Alice: Otherlands successfully reached its Kickstarter goal on August 4. On August 21, McGee confirmed that the campaign has achieved its "stretch goal" to secure Susie Brann's (Alice's voice actress) and Roger L. Jackson's (the Cheshire Cat's voice actor) involvement on the project with an extra $50,000. To award the backers who donated to the project, McGee gave special merchandises, such as autographed posters, digital copies of the DVD and art book to those who donated $500 or more. Additionally, all backers had their names added to the credits of the film. Due to legal constraints, DVDs and Blu-rays were available for backers only, while the short films were distributed digitally for the public for free on various digital formats. An art book titled The Art of Alice: Otherlands was developed by artist Alex "AlexCee" Crowley. Originally, Alice: Otherlands was set to be released sometime in December 2014, but has been pushed back due to production delays. On October 30, 2015, the digital assets for Alice: Otherlands were released on various streaming platforms, such as YouTube and Vimeo, and are available for download on the official site.
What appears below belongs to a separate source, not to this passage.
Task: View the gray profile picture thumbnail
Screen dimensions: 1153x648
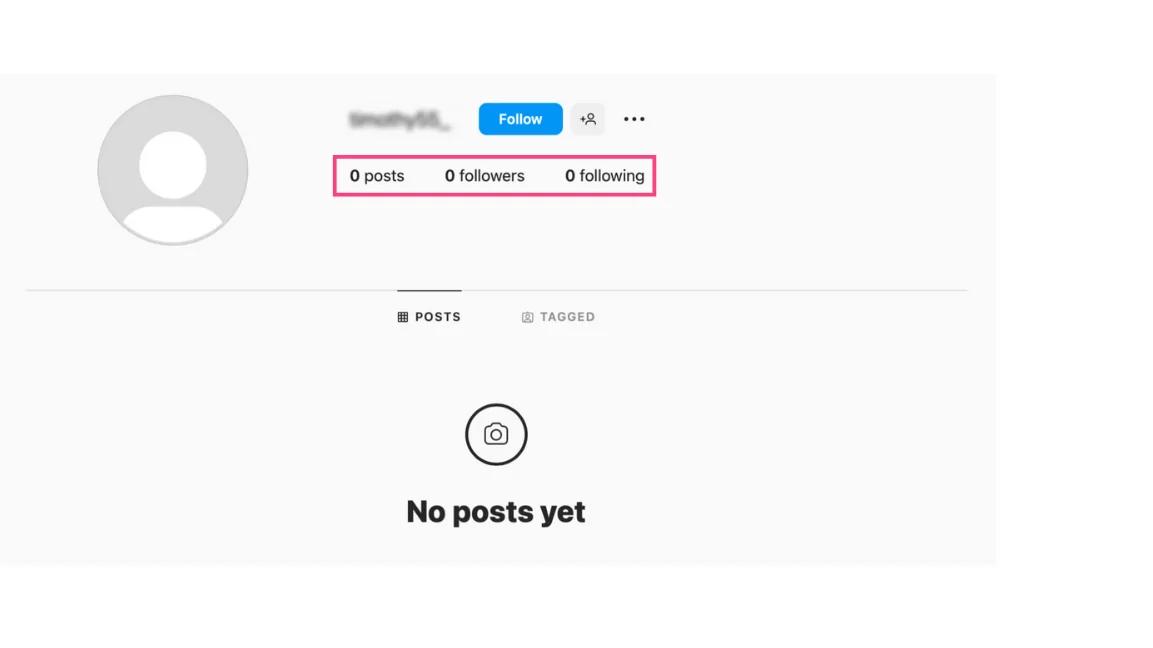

According to McGee, Alice, now 20 years old, will enter the minds of two famous historical figures, Richard Wagner and Jules Verne, and discover the horrors of the human subconscious. Alice will learn of an "insidious evil lurking in every corner of Victorian London" with the intent of capturing its inhabitants in a nightmarish "prison of the mind". The two film shorts vary in length, have their own unique animation style, and a different soundtrack composed by Chris Vrenna and Walter Sickert and the Army of Broken Toys. In several interviews, McGee expressed his desire to make Alice: Otherlands into a video game as originally planned, but stated that will depend entirely on the overall success of the animated shorts. He also stated that EA has recently started to show more interest in making an Alice sequel again, but it all depends on the success of Alice: Otherlands and Spicy Horse games.

===Alice: Asylum===
In September 2017, American McGee announced that he was working on a license proposal for the third installment of the Alice franchise, tentatively titled Alice: Asylum. McGee explains that his license proposal would consist of "artwork, design outline, and financial/business model" which has been sent to EA in July 2018. The pitch deck was being partially funded through the membership platform Patreon before being cancelled in April 2023 after Electronic Arts rejected the design bible pitch. Furthermore, McGee announced that he is no longer interested in pursuing future projects regarding the Alice franchise, even if EA were to reconsider their stance with production of the game.

===Dreadfuland spin-off===
In 2026, McGee announced that he is developing a "spiritual successor" to the Alice series called Dreadfuland, which is based on his Plushie Dreadfuls toy-line brand. Dreadfuland is confirmed to share the same universe as Alice and the narrative's beginning is linked to the ending of Madness Returns. McGee states that Dreadfuland will also provide "a certain level of closure" for himself and the fans of the Alice games series. Dreadfuland explores the emotional journey of 10-year-old "James", an orphaned boy "adopted" by the "dark, evil" Ashcroft family, using "Dreadfuland" (his Wonderland equivalent) to unlock his lost past. McGee shares various concept arts and behind-the-scenes works for Dreadfuland on his social media accounts since late December 2025.